Is this expected behavior for masked arrays or a bug or am I misusing the mask concept? Does anyone know how to get the reduction to produce a masked value?
Example Code:
import MA a = MA.array([[1,2,3,-99,5],[10,20,30,-99,50]]) a
[[ 1, 2, 3,-99, 5,] [ 10, 20, 30,-99, 50,]]
m = MA.masked_values(a, -99) m
array(data = [[ 1, 2, 3,-99, 5,] [ 10, 20, 30,-99, 50,]], mask = [[0,0,0,1,0,] [0,0,0,1,0,]], fill_value=-99)
r = MA.sum(m) r
array([11,22,33, 0,55,])
t = MA.getmask(r) print t
None
[dubois@ldorritt ~]$ pydoc MA.sum Python Library Documentation: function sum in MA
sum(a, axis=0, fill_value=0) Sum of elements along a certain axis using fill_value for missing.
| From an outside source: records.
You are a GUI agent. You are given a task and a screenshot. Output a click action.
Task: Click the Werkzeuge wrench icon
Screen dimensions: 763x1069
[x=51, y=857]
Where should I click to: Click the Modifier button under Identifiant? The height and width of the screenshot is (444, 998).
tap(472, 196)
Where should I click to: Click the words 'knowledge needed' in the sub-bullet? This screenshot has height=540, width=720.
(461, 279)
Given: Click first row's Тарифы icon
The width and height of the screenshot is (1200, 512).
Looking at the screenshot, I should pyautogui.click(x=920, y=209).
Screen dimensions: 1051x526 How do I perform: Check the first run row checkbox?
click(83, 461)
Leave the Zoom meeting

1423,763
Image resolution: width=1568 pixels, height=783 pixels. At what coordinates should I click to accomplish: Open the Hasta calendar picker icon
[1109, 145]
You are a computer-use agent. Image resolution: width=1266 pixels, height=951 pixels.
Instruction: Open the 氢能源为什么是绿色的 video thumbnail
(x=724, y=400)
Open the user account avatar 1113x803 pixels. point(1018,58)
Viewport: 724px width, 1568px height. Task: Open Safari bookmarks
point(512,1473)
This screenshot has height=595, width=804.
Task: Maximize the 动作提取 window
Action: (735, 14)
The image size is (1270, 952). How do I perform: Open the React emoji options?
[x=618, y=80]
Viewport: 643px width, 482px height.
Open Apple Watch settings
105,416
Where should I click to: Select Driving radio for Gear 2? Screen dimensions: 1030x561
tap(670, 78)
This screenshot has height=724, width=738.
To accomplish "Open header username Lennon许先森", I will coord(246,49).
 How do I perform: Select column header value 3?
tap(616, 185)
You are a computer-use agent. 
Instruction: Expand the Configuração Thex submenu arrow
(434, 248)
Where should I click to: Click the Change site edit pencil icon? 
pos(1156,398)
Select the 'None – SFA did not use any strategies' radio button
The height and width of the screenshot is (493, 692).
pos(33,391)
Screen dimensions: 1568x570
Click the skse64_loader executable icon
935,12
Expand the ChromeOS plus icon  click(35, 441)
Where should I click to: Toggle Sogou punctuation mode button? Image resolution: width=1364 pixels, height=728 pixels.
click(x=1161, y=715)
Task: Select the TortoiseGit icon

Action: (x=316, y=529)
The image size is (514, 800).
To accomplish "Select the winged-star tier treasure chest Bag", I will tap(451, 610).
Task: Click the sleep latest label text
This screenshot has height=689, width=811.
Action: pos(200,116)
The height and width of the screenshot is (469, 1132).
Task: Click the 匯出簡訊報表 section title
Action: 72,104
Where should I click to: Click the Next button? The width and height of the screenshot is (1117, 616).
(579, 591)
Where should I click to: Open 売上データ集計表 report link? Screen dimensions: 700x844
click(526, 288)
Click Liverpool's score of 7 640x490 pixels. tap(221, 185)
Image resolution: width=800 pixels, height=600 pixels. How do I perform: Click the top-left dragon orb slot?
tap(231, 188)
If you use add.reduce, you'll get what you want.
print m
[[1 ,2 ,3 ,-- ,5 ,] [10 ,20 ,30 ,-- ,50 ,]]
MA.sum(m)
array([11,22,33, 0,55,])
MA.add.reduce(m)
array(data = [ 11, 22, 33,-99, 55,], mask = [0,0,0,1,0,], fill_value=-99)
In other words, sum(m, axis, fill_value) = add.reduce(filled(m, fill_value), axis)
Surprising in your case. Still, both uses are quite common, so I probably was thinking to myself that since add.reduce already does one of the jobs, I might as well make sum do the other one. One could have just as well argued that one was a synonym for the other and so it is revolting to have them be different.
Well, MA users, is this something I should change, or not?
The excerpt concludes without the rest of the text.